**WORK REQUIRED**
Only the number is wanted: how many lines of the listing below contain "field"?

----- EXERCISE INPUT

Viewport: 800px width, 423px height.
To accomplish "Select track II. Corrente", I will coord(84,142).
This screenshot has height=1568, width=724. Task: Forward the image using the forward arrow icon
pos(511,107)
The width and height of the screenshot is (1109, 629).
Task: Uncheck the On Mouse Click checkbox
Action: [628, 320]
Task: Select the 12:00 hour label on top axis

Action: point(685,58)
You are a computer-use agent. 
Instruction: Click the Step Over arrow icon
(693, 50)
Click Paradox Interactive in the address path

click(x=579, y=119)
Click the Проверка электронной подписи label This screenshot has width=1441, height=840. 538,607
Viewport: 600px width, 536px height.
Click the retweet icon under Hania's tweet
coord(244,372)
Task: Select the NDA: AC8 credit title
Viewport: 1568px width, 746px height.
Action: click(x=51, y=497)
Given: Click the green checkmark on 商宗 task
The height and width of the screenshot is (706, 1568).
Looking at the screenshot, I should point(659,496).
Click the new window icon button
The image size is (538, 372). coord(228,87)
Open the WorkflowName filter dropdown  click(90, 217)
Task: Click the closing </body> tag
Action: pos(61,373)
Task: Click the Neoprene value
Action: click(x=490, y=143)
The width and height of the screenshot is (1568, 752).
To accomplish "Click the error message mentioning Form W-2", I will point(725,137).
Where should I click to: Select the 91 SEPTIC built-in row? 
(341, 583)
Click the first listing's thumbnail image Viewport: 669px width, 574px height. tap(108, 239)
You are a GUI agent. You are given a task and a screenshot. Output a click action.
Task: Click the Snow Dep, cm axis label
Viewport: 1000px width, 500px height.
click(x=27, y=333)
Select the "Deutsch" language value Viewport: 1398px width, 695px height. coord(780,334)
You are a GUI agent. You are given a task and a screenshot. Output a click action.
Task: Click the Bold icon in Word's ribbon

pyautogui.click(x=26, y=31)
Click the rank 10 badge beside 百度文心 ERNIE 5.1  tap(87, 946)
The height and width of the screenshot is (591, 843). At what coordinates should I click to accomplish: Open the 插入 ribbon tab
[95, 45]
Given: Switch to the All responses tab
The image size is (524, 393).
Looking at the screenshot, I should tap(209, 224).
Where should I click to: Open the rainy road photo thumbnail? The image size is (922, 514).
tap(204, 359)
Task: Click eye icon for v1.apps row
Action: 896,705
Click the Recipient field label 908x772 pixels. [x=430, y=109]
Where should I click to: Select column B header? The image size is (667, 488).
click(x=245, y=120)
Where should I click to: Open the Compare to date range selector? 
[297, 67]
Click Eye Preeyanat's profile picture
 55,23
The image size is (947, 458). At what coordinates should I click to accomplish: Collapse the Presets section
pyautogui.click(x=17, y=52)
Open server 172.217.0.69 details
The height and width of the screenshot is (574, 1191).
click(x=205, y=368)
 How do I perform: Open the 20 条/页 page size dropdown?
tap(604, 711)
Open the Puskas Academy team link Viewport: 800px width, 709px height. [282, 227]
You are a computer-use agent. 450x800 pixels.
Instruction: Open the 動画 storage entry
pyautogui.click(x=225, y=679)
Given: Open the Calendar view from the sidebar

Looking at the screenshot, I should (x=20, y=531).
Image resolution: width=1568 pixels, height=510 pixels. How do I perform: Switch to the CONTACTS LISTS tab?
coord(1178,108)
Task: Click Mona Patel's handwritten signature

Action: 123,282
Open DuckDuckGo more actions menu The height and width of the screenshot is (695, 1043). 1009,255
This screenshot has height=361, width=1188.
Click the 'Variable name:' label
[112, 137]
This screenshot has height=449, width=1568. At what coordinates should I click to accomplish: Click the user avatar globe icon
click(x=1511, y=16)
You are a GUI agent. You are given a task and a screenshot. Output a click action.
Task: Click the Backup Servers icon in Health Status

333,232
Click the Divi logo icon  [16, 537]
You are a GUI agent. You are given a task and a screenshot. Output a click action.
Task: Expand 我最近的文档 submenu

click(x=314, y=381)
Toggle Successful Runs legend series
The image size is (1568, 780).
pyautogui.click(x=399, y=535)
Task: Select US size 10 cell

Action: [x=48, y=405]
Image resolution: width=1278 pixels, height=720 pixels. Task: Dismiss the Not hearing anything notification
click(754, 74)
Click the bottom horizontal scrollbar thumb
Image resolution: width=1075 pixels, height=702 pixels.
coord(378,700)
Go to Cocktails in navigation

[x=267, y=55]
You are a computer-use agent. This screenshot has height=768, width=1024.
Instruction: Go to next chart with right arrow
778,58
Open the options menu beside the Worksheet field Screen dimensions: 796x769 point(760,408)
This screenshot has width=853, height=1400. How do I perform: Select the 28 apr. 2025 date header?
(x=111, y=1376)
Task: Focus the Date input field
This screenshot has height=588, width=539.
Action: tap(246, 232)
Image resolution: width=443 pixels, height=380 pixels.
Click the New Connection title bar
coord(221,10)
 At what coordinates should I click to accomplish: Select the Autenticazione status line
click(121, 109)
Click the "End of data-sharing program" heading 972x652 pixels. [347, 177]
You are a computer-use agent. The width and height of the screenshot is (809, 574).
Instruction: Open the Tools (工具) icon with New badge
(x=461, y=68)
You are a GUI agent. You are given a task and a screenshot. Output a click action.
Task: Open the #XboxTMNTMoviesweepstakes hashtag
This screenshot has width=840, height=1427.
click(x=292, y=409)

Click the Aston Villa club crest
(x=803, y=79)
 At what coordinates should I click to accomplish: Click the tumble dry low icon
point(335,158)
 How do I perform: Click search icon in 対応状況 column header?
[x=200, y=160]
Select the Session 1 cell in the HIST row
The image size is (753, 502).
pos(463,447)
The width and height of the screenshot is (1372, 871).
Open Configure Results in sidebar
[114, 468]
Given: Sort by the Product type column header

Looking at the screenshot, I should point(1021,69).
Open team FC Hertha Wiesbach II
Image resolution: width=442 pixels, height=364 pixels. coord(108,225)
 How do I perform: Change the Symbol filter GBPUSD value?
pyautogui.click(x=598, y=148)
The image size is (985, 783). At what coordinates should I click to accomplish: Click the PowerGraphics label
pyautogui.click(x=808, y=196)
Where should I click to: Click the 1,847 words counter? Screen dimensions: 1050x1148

----------

**SOLUTION TO THE PROBLEM**
3